Dwyer took a slip of paper from his pocket and thrust it into Gantcher’s hand. “Wiring instructions. A blind account in the Isle of Man. My name’s not on it. If you don’t want to see me again, have the money in there within forty-eight hours. And hear me on this, you damned jeefe: you
don’t
want to see me again.”
Gantcher nodded, his eyes on the slip of paper. Dwyer headed straight for the bedroom’s grand double doors, pulled a sleeve over the hand that gripped the knob, and headed out and down the stairs. He descended a wide staircase and let his heels ring brazenly against the marble of the vaulted foyer.

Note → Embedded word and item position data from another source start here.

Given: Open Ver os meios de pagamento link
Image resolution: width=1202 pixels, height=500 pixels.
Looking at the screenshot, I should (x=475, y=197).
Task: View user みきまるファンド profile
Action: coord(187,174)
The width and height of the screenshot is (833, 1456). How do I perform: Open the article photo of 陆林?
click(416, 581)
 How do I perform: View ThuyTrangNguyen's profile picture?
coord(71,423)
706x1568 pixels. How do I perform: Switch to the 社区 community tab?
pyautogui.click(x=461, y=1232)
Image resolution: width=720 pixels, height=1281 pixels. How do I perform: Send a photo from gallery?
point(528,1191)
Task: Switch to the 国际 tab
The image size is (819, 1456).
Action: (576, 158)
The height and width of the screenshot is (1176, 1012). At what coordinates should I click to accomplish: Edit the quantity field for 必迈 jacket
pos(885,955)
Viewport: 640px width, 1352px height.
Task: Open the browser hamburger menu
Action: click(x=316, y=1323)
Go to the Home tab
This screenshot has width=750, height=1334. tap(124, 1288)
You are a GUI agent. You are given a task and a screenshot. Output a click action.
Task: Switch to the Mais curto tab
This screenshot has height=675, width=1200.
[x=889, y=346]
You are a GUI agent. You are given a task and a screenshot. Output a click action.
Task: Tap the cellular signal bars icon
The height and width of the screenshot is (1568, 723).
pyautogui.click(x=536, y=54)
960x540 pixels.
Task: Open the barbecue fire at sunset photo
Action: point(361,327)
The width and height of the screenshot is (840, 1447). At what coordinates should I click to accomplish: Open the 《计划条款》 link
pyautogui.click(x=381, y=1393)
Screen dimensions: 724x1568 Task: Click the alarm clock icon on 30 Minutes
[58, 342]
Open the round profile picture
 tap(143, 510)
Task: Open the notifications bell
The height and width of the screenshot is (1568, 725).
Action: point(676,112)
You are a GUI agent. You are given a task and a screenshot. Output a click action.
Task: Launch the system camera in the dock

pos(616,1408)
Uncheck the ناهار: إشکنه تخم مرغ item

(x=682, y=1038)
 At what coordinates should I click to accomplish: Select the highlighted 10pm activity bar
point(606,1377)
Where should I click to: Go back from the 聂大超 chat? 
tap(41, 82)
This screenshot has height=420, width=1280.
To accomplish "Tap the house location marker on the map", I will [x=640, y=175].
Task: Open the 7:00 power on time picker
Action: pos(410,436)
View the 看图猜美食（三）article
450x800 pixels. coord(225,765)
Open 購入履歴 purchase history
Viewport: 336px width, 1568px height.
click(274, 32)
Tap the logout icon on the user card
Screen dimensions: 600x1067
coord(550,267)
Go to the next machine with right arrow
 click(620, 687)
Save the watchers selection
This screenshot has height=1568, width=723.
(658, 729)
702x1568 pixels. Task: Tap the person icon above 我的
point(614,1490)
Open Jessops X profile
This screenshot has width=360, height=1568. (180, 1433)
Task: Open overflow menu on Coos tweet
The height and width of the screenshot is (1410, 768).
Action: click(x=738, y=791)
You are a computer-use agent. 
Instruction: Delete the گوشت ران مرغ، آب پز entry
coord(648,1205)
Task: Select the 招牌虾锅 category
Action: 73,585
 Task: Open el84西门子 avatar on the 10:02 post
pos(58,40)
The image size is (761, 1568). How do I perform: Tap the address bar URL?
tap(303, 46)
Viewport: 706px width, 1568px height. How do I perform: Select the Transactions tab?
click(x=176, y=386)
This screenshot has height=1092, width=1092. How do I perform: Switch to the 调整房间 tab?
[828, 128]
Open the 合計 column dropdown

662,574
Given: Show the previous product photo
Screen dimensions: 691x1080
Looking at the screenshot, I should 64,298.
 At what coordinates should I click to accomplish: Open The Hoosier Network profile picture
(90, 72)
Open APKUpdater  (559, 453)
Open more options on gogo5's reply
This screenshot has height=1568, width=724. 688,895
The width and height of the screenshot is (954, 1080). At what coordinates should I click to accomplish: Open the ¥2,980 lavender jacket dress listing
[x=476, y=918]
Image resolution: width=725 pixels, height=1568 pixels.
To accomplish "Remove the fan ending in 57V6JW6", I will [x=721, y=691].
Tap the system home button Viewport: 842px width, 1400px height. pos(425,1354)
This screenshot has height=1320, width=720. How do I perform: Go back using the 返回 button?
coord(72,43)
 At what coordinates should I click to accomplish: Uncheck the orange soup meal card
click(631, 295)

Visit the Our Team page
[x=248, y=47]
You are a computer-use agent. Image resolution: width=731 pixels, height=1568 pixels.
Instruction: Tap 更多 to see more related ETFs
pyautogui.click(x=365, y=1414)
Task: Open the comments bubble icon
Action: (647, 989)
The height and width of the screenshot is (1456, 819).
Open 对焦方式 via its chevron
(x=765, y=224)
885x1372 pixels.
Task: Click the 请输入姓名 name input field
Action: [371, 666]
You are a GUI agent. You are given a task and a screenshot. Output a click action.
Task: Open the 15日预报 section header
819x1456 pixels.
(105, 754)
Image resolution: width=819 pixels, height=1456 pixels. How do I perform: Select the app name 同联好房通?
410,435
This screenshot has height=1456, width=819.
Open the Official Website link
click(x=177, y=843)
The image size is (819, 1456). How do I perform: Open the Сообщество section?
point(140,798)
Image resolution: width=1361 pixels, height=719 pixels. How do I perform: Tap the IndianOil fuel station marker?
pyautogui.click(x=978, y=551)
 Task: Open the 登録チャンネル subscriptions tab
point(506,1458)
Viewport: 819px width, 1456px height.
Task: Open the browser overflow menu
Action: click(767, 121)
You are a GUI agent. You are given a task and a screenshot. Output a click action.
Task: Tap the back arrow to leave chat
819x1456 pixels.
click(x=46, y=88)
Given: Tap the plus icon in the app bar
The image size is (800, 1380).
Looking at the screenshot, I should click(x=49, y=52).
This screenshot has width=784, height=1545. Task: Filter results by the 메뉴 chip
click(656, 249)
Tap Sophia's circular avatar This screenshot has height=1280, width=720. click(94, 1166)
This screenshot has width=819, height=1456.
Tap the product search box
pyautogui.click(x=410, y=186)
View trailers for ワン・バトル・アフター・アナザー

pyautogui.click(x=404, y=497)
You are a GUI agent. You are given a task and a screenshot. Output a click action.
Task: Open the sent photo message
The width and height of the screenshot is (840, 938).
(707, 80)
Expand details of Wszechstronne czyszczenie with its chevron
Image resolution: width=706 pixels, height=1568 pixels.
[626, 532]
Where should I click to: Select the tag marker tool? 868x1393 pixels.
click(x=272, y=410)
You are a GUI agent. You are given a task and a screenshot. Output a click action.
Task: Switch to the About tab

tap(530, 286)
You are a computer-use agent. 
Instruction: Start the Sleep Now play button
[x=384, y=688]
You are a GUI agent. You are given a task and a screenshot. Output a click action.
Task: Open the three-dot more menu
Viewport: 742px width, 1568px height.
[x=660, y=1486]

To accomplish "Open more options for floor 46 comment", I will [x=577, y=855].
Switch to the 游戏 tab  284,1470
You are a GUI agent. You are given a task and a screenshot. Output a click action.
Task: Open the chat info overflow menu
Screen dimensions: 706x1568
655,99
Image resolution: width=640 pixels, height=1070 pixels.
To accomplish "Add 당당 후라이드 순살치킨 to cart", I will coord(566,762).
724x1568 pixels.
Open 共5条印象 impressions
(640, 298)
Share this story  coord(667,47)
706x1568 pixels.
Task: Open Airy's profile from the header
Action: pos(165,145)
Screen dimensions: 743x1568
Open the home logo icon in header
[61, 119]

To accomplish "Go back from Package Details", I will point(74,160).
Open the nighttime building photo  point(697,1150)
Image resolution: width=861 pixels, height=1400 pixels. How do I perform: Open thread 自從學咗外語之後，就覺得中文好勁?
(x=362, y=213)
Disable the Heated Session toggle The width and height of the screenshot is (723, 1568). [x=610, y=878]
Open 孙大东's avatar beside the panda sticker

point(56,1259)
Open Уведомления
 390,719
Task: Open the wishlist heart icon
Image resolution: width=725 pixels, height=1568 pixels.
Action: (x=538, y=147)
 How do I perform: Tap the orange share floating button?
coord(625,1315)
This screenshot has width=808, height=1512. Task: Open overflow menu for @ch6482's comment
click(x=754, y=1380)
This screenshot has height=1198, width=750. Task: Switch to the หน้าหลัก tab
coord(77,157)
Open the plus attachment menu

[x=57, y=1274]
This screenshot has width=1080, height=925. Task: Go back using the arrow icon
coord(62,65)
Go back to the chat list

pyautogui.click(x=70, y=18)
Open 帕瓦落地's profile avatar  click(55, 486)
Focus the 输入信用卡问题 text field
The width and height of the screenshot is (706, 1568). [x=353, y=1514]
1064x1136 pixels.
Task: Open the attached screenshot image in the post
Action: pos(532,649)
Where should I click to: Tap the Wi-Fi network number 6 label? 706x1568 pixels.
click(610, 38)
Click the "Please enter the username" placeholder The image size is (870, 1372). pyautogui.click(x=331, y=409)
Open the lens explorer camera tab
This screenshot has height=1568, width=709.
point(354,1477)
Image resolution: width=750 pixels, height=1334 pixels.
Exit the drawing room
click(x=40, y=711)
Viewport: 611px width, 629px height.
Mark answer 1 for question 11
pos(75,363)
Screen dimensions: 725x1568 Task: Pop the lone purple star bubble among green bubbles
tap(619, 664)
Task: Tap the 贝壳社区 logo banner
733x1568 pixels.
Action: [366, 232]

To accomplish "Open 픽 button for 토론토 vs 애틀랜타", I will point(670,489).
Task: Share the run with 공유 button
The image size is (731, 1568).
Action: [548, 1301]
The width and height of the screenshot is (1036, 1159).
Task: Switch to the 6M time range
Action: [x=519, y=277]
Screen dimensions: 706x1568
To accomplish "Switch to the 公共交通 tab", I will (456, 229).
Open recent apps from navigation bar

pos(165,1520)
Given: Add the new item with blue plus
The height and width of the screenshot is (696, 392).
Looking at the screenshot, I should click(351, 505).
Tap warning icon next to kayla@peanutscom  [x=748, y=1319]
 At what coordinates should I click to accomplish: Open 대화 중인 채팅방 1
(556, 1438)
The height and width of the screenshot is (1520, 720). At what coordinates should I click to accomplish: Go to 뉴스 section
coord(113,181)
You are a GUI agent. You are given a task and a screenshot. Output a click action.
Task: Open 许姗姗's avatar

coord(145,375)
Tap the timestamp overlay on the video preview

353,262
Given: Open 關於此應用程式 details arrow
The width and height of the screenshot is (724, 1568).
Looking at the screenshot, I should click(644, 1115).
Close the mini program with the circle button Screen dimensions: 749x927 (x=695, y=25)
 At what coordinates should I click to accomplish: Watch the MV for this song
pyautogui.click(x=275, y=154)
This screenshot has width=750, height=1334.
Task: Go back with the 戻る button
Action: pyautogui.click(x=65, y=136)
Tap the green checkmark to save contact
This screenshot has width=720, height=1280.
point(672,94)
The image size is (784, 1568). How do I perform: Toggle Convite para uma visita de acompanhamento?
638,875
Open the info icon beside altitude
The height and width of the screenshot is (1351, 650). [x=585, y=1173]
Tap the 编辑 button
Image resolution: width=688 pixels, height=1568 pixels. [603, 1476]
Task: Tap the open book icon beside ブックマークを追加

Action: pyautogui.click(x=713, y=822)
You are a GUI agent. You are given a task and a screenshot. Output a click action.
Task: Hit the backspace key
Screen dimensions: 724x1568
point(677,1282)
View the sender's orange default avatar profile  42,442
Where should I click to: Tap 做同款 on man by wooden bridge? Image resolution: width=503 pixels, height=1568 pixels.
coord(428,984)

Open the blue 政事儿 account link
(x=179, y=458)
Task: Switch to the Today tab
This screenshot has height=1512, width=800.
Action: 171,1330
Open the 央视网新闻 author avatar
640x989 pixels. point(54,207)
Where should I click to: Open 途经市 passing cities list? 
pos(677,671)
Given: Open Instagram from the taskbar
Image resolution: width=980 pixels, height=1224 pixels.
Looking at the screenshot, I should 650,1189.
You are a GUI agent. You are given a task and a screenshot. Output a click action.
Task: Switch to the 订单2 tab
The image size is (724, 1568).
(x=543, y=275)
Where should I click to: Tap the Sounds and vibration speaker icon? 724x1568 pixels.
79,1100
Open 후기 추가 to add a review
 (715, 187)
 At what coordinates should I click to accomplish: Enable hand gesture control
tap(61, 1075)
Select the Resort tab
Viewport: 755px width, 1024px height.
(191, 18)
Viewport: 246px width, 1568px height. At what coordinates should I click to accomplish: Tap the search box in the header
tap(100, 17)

Dwyer exited through the front door, like a boulevardier out for a stroll, where he rabbit punched the closer of the two guards in the back of the head. They were the same two lummoxes he’d seen at the casino. On shift for too long—which was something only an amateur would do—they were rendered too tired to be sharp. The man went out and down, straightaway, landing on his face with a crunch that meant new dental work. Dwyer caught the second one, just turning in surprise, around the body and rocked him into a wicked
harai goshi
—a sweeping hip throw—that had him flying through the air briefly before being viciously deposited on the stone steps headfirst. The man’s face and chin took the brunt of the fall. Dwyer was already down the driveway to the street and in his car before they even started to move.